Jetzt habe ich aber keinen blassen Schimmer, wie ich das Diagramm auf meine Oberflächen (auf / in mein JPanel oder ???) bringe.

Gruß
Rol


----------



## Eldorado (11. Mrz 2011)

Geht es jetzt um den GUI-Code oder wie du das Diagramm in Netbeans über die Oberfläche einfügen kannst?

Wenn Nr. 2 zutrifft und du keine Oberfläche ohne Netbeans schreiben kannst, würde ich empfehlen dies zu lernen.

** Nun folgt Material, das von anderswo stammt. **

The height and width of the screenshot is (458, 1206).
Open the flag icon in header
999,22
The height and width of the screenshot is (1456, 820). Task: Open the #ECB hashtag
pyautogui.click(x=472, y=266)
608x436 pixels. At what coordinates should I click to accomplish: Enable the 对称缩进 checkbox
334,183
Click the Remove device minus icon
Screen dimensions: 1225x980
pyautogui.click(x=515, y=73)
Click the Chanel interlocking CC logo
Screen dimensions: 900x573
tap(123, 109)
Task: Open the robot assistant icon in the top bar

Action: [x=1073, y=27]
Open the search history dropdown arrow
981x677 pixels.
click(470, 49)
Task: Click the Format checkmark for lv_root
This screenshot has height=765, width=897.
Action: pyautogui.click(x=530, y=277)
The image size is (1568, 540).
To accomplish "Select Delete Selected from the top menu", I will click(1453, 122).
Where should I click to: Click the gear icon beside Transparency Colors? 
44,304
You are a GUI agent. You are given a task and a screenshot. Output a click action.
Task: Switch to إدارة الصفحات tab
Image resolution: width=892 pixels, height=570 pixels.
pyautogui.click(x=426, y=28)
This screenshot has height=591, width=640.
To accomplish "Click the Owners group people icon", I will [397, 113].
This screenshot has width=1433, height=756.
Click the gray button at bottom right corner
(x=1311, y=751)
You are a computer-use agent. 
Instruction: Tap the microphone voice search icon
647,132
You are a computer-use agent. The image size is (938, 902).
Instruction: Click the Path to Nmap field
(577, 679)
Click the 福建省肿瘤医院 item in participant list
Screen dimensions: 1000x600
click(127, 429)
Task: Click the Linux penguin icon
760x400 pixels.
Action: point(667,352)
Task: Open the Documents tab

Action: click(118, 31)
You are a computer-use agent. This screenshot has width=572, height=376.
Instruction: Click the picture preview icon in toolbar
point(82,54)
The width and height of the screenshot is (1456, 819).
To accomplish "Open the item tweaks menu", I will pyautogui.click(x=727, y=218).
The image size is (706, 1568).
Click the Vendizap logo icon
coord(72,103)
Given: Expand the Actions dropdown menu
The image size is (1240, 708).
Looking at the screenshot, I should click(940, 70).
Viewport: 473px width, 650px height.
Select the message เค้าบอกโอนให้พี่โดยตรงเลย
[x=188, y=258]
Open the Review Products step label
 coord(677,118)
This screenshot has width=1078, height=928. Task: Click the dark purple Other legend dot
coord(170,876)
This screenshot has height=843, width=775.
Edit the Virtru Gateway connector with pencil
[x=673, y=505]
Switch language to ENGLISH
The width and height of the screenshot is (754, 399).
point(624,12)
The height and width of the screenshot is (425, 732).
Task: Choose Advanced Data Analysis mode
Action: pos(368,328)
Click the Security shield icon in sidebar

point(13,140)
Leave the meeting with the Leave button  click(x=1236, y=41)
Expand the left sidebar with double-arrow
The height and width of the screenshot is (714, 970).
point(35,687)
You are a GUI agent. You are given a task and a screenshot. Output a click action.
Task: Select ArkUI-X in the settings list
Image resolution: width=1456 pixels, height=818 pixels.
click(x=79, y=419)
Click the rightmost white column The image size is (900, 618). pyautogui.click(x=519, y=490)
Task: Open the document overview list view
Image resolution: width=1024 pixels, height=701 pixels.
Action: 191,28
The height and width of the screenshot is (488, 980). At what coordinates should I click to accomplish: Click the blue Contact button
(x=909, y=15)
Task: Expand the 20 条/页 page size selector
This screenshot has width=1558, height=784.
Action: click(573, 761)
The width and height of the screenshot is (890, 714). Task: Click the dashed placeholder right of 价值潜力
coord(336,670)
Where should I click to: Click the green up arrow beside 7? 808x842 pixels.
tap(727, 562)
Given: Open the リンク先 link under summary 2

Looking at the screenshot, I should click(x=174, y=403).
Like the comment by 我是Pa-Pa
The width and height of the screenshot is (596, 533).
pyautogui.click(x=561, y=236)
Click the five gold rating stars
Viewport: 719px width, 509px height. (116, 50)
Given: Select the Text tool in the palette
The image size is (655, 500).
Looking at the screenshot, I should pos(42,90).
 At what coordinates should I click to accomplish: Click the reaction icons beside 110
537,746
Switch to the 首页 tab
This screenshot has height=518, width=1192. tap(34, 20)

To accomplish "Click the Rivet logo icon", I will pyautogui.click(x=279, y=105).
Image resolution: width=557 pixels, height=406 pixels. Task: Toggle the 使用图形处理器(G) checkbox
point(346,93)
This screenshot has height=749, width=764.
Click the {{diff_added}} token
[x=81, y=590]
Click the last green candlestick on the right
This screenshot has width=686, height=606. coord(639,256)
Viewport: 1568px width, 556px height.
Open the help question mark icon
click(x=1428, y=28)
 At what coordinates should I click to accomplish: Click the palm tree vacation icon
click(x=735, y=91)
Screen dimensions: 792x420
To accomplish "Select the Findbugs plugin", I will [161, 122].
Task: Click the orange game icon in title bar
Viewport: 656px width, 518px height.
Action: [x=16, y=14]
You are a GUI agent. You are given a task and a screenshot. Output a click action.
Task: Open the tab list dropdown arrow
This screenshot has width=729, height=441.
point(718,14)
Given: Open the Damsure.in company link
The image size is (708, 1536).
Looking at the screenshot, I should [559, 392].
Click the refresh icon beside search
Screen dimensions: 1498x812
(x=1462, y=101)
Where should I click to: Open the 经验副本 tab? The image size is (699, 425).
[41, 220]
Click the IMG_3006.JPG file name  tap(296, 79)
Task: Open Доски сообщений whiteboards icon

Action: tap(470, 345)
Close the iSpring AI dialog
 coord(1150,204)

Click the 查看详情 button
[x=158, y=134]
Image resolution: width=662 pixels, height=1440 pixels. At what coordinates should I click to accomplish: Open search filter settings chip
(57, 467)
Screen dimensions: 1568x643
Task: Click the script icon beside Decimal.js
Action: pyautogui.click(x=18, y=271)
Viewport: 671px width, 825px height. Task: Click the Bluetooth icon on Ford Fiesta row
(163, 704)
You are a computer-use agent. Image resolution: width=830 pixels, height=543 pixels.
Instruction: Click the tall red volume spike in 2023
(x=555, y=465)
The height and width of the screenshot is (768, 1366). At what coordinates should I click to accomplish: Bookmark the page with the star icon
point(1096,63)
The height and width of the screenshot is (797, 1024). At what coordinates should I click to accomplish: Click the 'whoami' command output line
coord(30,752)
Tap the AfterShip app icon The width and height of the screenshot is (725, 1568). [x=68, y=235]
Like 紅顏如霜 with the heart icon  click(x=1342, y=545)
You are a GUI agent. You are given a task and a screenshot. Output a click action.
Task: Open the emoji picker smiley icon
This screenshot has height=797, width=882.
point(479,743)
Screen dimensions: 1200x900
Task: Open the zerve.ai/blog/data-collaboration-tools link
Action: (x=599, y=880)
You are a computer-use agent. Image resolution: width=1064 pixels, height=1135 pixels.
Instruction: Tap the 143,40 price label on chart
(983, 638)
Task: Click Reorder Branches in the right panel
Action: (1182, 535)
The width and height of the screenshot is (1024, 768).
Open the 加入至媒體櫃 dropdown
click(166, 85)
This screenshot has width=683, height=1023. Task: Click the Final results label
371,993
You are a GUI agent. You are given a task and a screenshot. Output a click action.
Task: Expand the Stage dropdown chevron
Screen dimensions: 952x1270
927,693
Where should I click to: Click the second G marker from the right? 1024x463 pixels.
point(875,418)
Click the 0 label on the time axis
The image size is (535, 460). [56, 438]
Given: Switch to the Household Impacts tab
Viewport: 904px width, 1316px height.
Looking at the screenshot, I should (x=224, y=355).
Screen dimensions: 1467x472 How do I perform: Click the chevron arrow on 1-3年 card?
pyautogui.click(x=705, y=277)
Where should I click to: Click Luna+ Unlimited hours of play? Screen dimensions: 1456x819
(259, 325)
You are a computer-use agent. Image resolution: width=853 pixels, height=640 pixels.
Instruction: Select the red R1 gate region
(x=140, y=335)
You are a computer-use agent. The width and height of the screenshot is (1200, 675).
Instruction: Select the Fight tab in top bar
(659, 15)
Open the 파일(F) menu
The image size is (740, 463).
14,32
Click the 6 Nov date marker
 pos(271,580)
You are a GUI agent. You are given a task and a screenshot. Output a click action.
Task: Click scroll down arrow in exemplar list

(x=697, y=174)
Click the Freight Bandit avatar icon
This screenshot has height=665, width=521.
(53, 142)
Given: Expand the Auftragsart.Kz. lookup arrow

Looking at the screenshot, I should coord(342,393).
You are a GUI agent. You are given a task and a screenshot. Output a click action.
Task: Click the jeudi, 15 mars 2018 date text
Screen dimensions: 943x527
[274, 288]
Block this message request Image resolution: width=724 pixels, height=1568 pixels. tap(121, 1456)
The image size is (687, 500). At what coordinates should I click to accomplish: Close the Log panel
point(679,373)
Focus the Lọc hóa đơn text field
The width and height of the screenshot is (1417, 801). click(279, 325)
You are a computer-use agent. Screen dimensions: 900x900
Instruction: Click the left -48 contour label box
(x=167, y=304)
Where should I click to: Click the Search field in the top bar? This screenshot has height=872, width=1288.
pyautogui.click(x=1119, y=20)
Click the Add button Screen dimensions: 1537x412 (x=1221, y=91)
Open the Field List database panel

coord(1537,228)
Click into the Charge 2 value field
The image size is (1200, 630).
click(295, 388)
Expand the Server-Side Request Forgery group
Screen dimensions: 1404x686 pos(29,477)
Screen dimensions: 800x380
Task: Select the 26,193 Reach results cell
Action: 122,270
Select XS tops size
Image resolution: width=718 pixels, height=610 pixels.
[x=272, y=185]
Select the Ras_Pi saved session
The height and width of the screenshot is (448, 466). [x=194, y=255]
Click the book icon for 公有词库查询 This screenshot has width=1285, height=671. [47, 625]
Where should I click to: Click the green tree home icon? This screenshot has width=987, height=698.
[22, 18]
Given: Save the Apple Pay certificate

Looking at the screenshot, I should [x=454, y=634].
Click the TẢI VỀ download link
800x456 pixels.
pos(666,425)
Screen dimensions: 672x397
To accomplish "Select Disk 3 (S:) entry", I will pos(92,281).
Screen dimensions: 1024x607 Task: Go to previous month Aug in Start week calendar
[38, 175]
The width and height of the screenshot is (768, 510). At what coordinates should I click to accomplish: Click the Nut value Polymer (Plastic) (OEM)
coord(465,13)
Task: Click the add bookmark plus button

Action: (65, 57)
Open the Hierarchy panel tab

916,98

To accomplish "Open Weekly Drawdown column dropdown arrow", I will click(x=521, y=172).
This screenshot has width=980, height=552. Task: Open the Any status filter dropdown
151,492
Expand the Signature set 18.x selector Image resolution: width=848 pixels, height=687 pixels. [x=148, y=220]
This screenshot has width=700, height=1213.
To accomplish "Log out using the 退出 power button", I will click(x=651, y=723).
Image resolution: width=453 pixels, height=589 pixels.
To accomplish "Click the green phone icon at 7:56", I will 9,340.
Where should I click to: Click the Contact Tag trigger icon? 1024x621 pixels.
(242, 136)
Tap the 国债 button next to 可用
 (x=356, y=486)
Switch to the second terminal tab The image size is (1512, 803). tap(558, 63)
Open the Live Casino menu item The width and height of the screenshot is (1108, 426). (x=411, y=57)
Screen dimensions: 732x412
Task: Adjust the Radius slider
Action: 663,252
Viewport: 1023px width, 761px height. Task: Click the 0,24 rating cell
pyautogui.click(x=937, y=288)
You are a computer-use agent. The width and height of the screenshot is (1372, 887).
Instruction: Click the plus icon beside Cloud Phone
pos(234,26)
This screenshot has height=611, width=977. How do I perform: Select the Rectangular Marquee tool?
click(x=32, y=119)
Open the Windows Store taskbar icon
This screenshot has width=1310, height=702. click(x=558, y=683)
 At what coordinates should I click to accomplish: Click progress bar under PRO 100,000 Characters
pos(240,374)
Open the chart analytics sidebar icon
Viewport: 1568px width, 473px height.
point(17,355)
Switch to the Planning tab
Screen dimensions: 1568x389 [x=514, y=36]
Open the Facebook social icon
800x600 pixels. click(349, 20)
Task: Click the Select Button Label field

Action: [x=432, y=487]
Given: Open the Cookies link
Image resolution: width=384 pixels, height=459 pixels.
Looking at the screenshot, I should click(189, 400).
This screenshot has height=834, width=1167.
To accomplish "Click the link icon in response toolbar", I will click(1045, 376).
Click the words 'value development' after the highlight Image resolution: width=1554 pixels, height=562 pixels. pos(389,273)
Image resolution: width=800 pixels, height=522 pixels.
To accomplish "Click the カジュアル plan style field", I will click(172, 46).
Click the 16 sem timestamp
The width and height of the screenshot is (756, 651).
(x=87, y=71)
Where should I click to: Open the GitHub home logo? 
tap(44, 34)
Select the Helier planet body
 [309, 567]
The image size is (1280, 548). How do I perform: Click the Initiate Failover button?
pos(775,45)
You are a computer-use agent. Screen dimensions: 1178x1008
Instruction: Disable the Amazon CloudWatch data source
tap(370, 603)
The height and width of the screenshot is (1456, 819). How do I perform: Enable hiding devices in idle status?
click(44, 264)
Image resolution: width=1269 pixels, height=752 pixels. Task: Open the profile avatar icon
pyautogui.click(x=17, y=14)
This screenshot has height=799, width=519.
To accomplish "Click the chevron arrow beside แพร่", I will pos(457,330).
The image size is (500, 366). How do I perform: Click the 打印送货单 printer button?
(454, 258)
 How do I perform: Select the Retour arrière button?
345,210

Wenn Nr. 1 zutrifft, dann musst du ein Object von der Klasse Chart erstellen und dieses über add dem panel hinzufügen


----------



## Rol (11. Mrz 2011)

Meinst Du die Oberfläche überhaupt nicht mit dem GUI Builder von NetBeans erstellen?


----------



## Tomate_Salat (11. Mrz 2011)

Ihn interessiert, ob du mit einer GUI auch ohne Editor arbeiten kannst. Falls nein, solltest du einen Schritt nach dem anderen machen und dich erstmal in GUI-Programmierung einarbeiten.


----------



## jgh (11. Mrz 2011)

grundsätzlich gebe ich meinen Vorrednern recht...aber^^ spass macht es aber mehr, wenn man einfach loscodet.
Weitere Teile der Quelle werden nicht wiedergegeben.